SUPPLIED DATA START

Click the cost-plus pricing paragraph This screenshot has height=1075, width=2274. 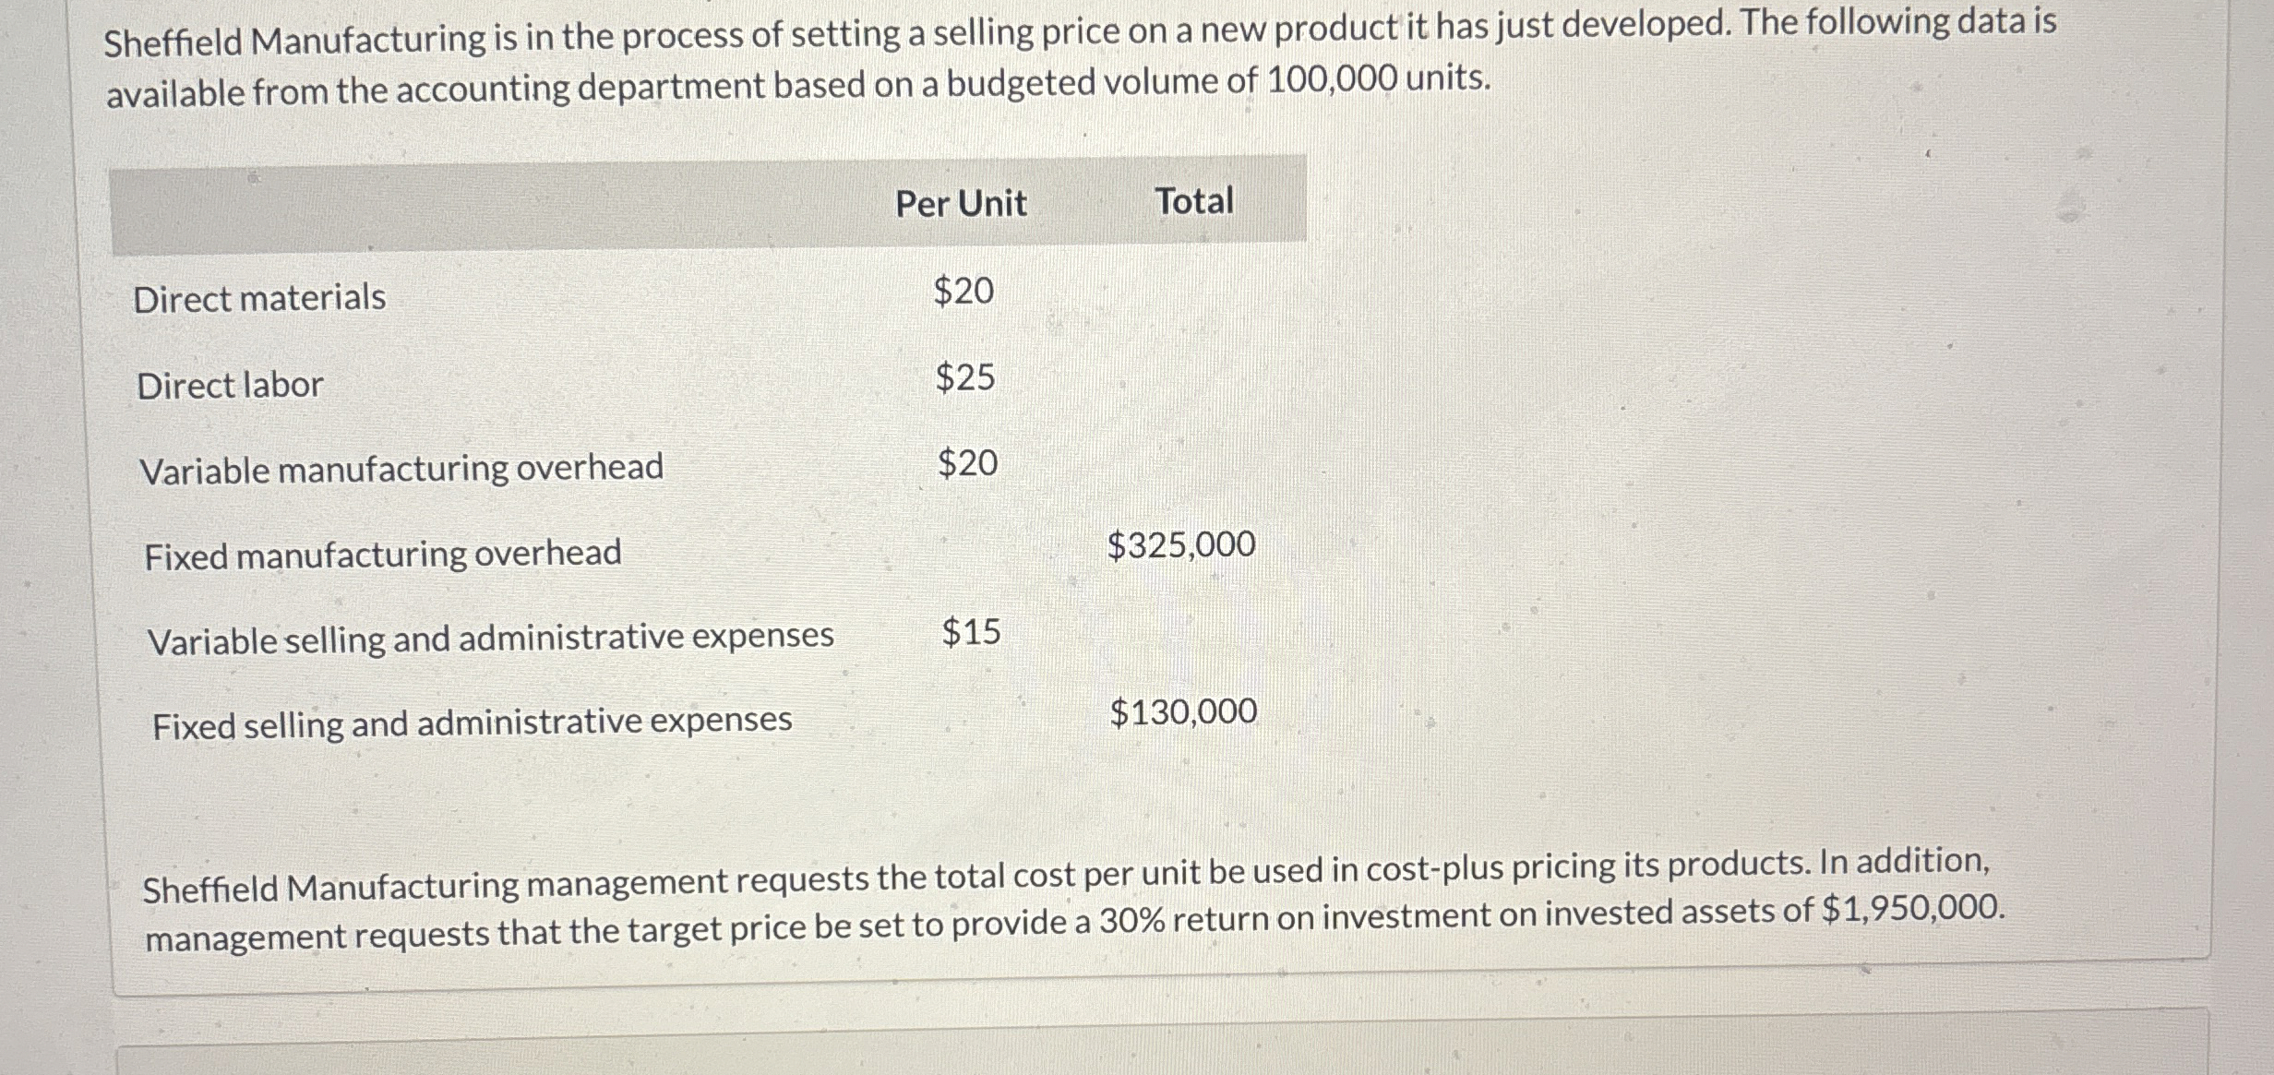1074,901
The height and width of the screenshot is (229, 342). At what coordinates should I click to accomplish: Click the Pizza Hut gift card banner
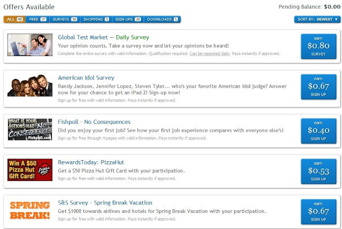pyautogui.click(x=29, y=169)
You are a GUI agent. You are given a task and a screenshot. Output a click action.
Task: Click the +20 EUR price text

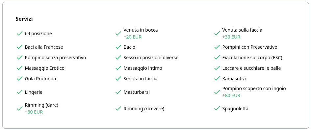pos(133,37)
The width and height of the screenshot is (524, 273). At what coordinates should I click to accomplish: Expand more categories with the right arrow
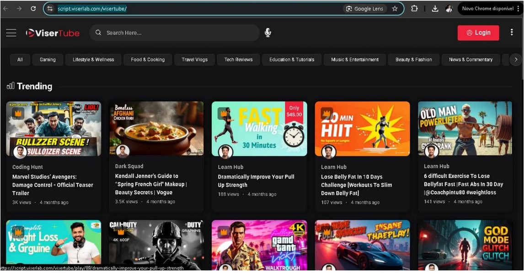coord(516,60)
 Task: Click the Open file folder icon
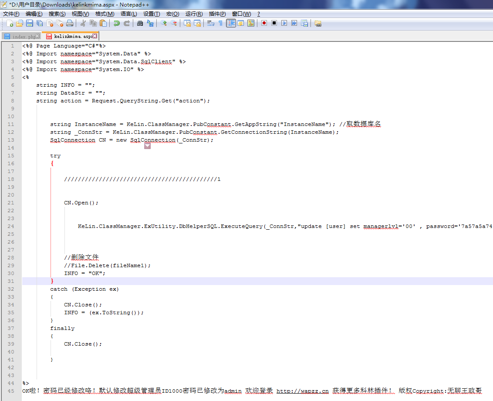pyautogui.click(x=20, y=23)
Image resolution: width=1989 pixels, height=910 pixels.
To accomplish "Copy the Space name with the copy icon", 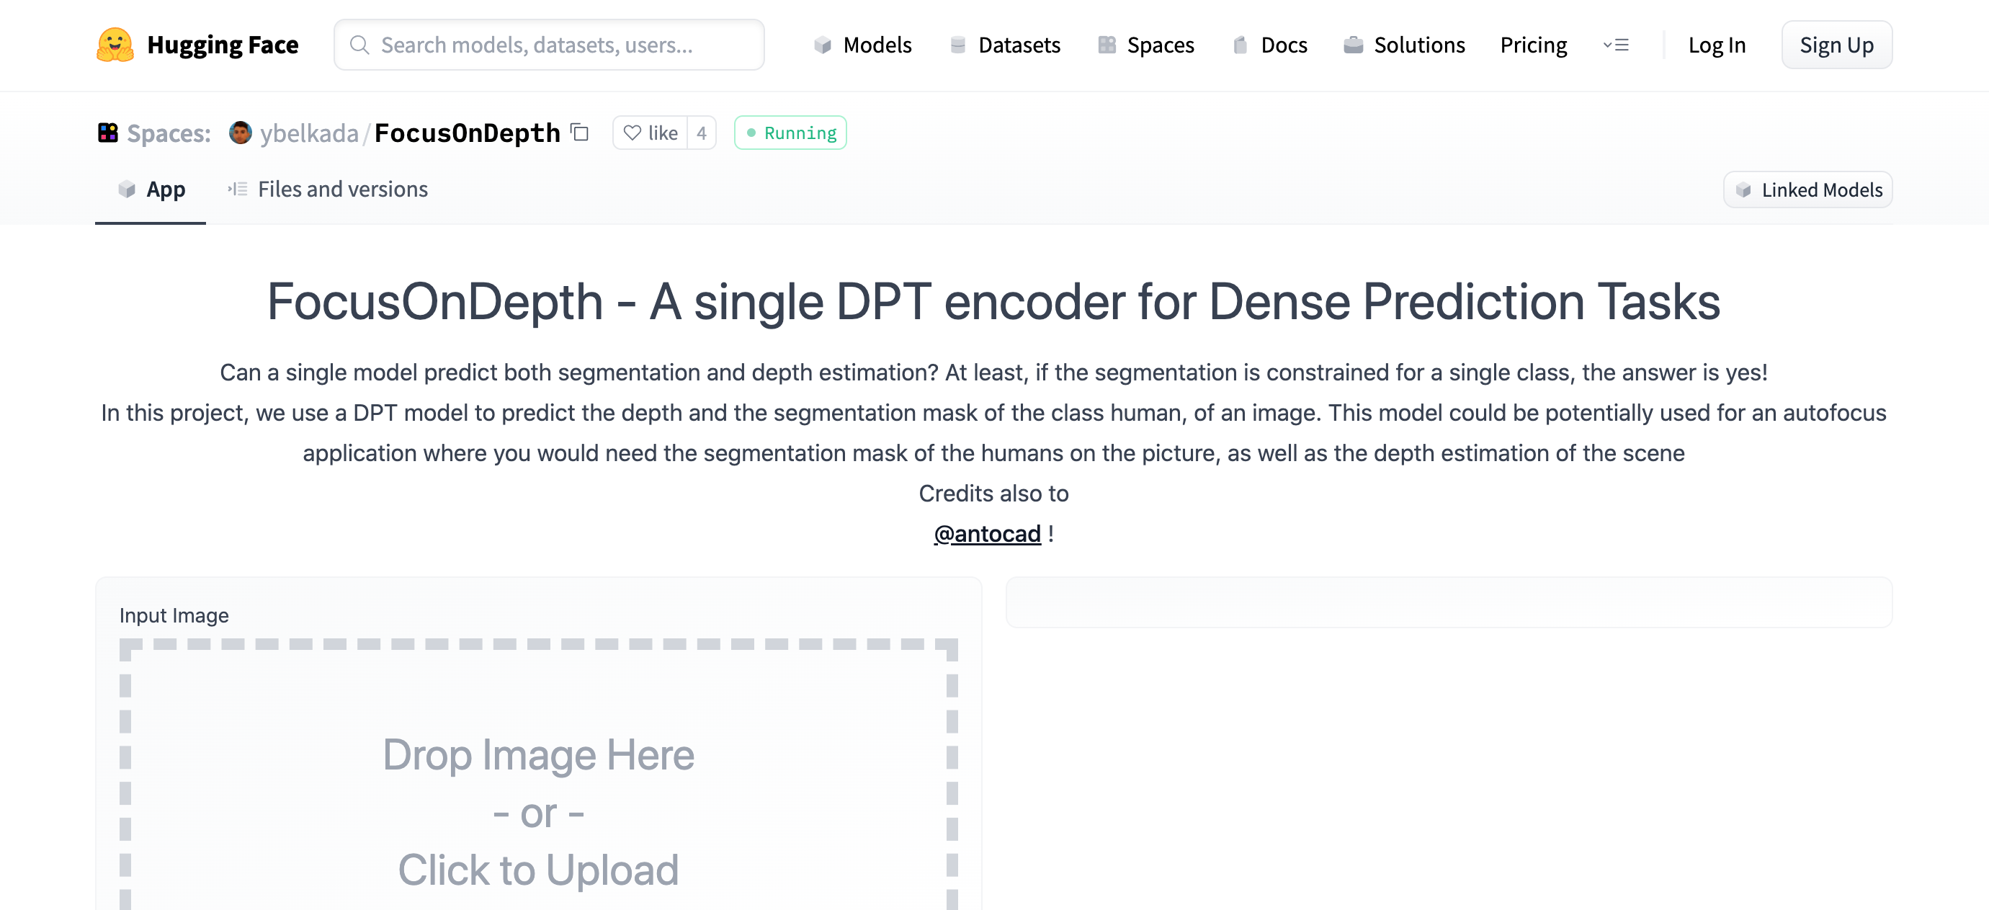I will pos(579,133).

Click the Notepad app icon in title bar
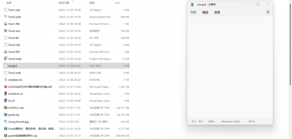(192, 4)
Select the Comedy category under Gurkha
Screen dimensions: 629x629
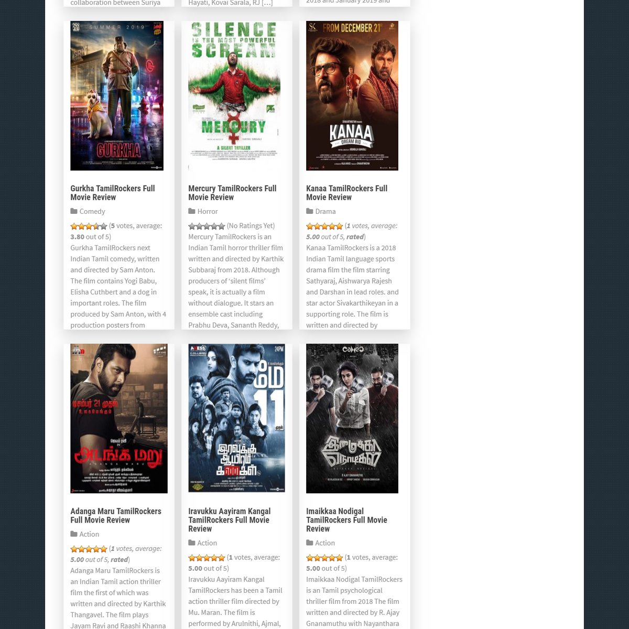92,211
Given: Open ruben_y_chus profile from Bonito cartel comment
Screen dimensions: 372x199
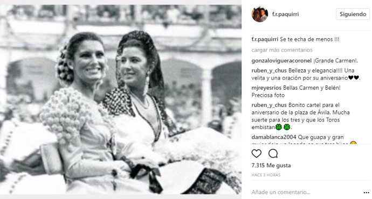Looking at the screenshot, I should (269, 105).
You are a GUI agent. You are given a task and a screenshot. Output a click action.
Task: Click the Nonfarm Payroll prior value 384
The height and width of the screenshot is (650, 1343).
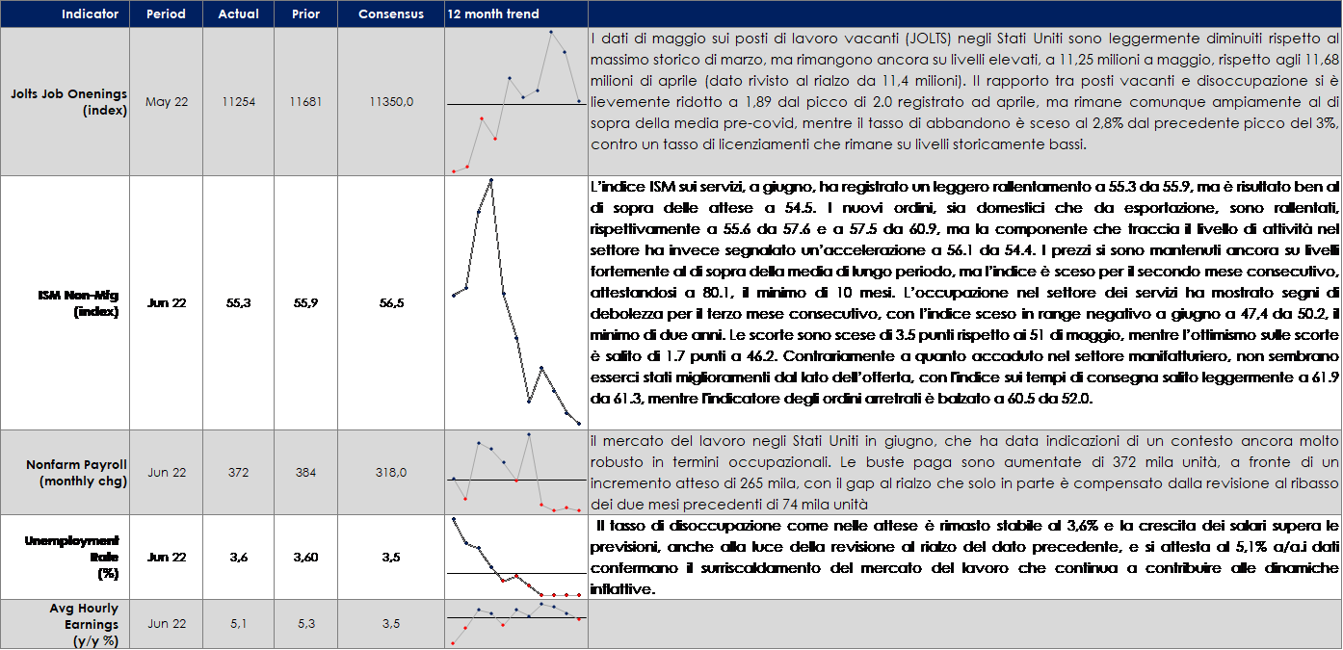[308, 473]
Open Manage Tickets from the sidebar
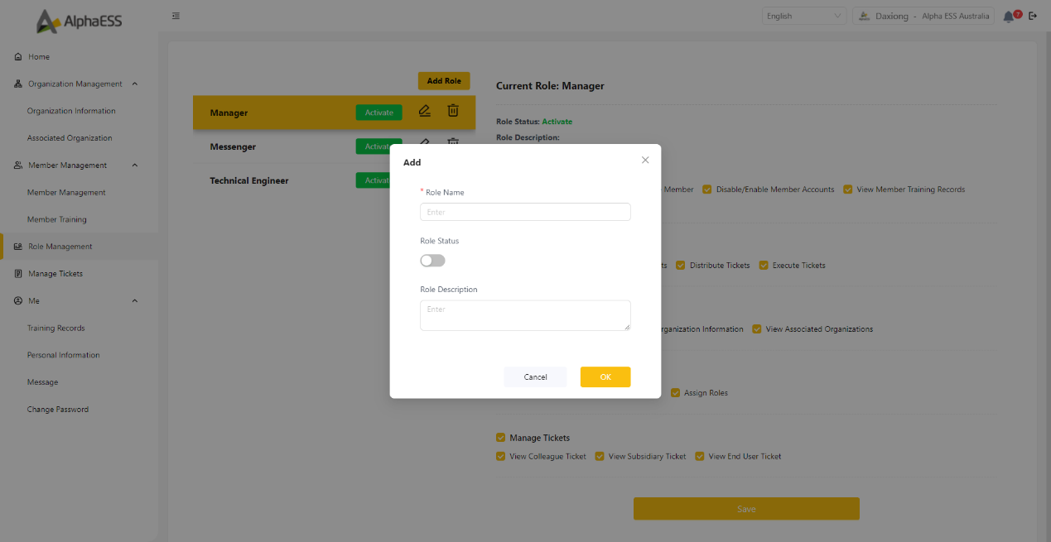Viewport: 1051px width, 542px height. coord(55,274)
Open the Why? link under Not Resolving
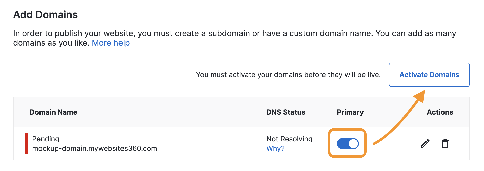This screenshot has height=171, width=484. [275, 148]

SUPPLIED DATA END

WHAT IS BEING ASKED — Please give again only the lines from the one containing "The height and width of the screenshot is (650, 1343)." through the last line of the entries above, exactly as they stand and without pictures.

PROBLEM SOLUTION —
The height and width of the screenshot is (650, 1343).
[308, 473]
Open Manage Tickets from the sidebar
Viewport: 1051px width, 542px height. coord(55,274)
Open the Why? link under Not Resolving
This screenshot has height=171, width=484. [275, 148]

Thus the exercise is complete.